**What you should do**
Check each line of the records below and collect those that include the word "checkbox".

╭─ Study material

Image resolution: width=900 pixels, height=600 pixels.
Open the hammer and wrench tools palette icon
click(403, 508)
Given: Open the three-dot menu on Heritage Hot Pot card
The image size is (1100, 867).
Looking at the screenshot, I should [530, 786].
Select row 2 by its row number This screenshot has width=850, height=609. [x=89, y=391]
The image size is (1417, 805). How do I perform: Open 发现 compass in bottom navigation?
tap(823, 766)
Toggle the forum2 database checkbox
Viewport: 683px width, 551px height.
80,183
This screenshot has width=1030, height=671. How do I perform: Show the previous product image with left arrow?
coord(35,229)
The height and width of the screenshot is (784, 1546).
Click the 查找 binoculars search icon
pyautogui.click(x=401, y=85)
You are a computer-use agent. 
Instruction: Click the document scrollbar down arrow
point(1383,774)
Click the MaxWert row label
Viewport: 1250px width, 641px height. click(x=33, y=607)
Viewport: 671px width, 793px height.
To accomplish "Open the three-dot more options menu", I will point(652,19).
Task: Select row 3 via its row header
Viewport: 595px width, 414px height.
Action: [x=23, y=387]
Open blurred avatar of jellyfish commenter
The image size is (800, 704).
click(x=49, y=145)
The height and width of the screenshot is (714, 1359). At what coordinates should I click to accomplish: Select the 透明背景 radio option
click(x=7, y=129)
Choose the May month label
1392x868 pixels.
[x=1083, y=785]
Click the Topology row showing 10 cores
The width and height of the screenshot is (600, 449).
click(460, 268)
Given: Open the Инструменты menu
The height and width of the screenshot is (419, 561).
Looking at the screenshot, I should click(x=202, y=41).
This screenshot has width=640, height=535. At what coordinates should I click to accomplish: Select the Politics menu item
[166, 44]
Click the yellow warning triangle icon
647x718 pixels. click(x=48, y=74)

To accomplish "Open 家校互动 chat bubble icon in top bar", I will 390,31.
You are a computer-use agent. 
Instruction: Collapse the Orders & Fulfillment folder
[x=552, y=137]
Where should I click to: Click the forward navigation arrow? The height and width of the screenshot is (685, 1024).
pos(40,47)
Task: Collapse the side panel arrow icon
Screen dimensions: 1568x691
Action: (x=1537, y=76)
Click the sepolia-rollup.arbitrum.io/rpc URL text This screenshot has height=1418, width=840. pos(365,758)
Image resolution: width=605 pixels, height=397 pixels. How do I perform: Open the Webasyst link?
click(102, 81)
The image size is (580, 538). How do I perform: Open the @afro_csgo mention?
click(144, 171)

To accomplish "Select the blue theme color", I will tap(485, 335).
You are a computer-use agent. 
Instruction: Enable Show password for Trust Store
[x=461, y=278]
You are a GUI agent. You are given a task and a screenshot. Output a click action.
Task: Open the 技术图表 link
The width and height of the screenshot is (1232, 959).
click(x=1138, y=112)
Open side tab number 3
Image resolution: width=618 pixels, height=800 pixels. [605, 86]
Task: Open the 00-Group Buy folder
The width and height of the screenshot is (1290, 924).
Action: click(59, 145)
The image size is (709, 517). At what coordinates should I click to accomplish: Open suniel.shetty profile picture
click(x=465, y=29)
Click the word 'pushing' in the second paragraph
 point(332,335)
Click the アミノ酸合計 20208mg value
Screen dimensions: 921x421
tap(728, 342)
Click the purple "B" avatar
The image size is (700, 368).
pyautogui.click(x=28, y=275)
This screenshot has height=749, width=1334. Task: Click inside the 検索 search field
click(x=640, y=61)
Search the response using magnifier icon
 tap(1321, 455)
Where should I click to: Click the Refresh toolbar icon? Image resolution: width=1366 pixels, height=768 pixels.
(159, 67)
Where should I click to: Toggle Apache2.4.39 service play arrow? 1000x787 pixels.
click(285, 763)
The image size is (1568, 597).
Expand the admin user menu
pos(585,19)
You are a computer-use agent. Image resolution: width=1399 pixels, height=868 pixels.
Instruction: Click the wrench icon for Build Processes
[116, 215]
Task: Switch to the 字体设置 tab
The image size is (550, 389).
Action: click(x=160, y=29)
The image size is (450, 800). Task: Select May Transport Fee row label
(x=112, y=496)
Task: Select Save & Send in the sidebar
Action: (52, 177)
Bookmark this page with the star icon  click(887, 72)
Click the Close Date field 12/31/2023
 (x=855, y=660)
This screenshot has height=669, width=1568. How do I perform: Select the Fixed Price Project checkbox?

╰─

**Completed task**
Toggle the forum2 database checkbox
This screenshot has height=669, width=1568. How do I perform: Select the Fixed Price Project checkbox?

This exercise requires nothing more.